If I had to give up "my" car to some 17-year-old daughter of my mother's friend, I'd have been so supremely pissed. So I understand Lynn's sentiment when I took over possession of her 1971 Mustang.
I understand it now, decades later, but, then? Fuck you, man, it's my car fair and square.
Fair and square after experiencing the piece-by-piece death of the Toyota Corolla. Fair and square after surviving the death of my parents' marriage. Fair and square after surviving all of that.
A stick-shift in a world where teen girls -- and boys -- didn't know what the hell to make of them. A stick-shift forced to constantly mount that hump at the railroad crossing to get to Lake Braddock Secondary School or to pick up Viv or Amy or Nancy. A stick-shift in a world where a teen girl has no fuckin' idea how to jump start it until, late one night or early one morning, she happens upon Lynn, the former owner, who shows her how to pop that clutch to send you whirling into the night. A night of wonderment and space and FREEDOM.
That is the car that is Tank. Oh, Tank, up until far into adulthood when I happened upon Jeep, you were the love of my life.
Tank, who I managed to crash in a snow bank following one hell of a ferocious snowfall my senior year. Tank, whose keys I pitched into the snow when I crashed into that curb during that fuckin' snowfall without end in the Winter of '79. Tank, whose tape deck I relied on to learn the words to Dire Straits, the Eagles and Fleetwood Mac.

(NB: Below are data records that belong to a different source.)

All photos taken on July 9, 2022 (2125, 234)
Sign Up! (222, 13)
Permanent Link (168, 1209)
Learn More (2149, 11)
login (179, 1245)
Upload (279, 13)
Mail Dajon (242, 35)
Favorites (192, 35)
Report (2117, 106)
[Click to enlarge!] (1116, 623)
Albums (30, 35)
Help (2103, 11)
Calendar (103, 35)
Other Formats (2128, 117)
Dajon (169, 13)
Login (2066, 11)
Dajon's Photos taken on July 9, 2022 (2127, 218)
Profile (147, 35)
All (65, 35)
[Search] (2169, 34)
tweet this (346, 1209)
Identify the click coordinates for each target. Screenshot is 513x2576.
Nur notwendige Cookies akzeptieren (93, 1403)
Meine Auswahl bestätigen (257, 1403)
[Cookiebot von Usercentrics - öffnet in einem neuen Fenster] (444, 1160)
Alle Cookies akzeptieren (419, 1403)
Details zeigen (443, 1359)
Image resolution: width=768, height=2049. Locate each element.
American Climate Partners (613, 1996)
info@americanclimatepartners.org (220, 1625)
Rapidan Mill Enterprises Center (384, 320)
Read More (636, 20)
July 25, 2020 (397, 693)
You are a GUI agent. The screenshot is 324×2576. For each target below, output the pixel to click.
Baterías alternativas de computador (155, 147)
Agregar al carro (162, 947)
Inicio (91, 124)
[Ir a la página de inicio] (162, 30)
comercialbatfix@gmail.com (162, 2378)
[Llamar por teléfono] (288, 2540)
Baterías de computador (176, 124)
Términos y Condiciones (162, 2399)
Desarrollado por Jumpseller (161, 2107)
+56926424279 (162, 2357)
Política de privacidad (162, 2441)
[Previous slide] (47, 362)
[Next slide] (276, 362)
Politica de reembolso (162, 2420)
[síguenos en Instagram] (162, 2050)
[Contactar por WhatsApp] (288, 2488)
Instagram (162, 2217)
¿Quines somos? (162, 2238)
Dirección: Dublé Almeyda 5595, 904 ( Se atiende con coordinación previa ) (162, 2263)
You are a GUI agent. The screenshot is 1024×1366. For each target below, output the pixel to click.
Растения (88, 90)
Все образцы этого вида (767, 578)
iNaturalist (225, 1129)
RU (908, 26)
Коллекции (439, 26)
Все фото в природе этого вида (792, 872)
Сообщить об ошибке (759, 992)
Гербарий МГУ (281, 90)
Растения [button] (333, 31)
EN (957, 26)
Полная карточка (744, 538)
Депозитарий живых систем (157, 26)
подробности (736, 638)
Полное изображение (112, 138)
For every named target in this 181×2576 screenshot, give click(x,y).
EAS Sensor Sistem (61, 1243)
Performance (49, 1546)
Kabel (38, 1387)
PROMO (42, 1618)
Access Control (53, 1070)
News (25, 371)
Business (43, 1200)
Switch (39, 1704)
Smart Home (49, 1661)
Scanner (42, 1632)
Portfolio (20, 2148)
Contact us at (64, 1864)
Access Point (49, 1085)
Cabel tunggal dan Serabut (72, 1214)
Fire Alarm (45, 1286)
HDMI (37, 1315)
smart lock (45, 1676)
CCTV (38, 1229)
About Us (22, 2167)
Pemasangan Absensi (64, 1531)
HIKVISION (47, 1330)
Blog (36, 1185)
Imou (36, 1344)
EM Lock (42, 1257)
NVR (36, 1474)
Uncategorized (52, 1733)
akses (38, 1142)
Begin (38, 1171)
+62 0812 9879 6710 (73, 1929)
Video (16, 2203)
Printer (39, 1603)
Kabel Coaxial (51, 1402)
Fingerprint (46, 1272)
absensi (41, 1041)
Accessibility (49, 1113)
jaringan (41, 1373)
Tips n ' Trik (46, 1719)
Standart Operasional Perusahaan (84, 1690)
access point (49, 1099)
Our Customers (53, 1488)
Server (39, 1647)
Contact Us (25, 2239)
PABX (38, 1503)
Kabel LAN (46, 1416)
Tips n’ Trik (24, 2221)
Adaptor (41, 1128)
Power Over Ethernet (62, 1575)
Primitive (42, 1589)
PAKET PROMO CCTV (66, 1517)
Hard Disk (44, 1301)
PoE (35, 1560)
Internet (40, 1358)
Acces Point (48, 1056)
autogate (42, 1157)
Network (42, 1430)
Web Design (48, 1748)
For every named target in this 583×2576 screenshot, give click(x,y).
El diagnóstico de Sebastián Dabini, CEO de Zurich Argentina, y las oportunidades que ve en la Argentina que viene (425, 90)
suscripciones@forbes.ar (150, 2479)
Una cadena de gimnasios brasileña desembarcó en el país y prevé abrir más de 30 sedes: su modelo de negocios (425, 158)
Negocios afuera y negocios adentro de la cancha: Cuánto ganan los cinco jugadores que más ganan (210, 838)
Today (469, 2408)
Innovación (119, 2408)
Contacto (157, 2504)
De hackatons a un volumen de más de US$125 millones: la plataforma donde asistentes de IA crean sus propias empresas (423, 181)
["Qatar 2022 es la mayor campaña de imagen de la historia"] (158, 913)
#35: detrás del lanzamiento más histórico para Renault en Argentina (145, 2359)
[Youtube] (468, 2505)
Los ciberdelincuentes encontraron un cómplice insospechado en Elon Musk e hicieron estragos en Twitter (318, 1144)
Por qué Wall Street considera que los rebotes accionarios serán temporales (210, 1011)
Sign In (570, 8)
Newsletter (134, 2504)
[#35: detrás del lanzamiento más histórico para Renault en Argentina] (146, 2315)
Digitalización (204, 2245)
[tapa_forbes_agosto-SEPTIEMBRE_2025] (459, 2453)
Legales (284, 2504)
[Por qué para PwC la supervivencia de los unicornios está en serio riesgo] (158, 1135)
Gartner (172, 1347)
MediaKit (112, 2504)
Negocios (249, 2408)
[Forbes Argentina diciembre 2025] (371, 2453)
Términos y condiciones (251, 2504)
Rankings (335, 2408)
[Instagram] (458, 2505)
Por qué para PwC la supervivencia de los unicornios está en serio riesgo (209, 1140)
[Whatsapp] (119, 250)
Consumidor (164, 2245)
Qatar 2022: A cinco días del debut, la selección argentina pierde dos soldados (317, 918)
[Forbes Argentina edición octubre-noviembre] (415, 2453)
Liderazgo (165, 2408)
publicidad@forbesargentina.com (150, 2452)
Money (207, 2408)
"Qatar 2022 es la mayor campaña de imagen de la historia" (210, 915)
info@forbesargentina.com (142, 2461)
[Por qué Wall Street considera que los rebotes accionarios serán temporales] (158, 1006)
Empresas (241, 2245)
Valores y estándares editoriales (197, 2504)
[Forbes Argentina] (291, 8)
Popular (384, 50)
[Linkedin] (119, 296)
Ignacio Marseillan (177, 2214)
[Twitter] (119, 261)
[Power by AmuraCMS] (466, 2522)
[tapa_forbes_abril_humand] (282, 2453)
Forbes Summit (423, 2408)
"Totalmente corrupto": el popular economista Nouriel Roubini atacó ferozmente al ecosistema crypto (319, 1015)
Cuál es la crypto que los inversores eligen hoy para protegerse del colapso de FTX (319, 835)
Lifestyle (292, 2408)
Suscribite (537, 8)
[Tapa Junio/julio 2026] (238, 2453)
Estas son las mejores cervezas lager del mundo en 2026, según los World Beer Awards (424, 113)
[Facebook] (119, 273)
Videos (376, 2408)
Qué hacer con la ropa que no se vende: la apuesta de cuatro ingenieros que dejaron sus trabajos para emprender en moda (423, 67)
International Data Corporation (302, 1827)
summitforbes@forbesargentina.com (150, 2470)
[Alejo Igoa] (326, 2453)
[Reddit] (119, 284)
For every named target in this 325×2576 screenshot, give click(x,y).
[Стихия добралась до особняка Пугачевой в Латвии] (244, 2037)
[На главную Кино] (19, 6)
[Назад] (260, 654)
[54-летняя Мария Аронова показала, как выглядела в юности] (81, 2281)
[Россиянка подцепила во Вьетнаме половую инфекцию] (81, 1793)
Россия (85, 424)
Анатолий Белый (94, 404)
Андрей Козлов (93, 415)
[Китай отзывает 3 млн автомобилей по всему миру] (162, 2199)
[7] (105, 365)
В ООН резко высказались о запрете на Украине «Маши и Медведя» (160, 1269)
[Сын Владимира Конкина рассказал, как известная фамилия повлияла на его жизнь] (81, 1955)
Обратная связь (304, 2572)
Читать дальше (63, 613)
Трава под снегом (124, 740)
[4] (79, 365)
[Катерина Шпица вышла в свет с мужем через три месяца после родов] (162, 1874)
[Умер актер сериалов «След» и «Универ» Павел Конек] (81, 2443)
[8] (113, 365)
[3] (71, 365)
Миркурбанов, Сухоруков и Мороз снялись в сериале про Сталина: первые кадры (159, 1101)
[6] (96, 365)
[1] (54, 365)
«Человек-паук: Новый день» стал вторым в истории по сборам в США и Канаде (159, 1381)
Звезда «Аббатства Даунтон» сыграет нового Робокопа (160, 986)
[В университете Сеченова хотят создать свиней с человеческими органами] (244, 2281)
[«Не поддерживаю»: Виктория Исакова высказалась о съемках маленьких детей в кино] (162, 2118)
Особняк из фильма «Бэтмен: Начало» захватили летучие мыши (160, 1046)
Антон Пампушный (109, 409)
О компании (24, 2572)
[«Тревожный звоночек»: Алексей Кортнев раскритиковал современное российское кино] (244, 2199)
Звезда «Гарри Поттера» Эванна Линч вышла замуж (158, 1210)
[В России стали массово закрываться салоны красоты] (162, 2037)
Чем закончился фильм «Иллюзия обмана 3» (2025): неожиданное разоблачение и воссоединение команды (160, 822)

Ah, Tank, I should never have forked you back over to my mom, who gave you to Stephen -- who crashed into a pole whilst mightily drunk and escaped unscathed and likely uncaught had it not been for the license plate left behind.
Tank, I remember you. I remember you with all of the affection a senior in high school girl could give to a car. A car I drove, through the melancholy of teenage angst after that boy whom I would love forever went off to college and left me behind.
Me and Tank. I will finally admit to early onset dementia. But I will never throw you over again.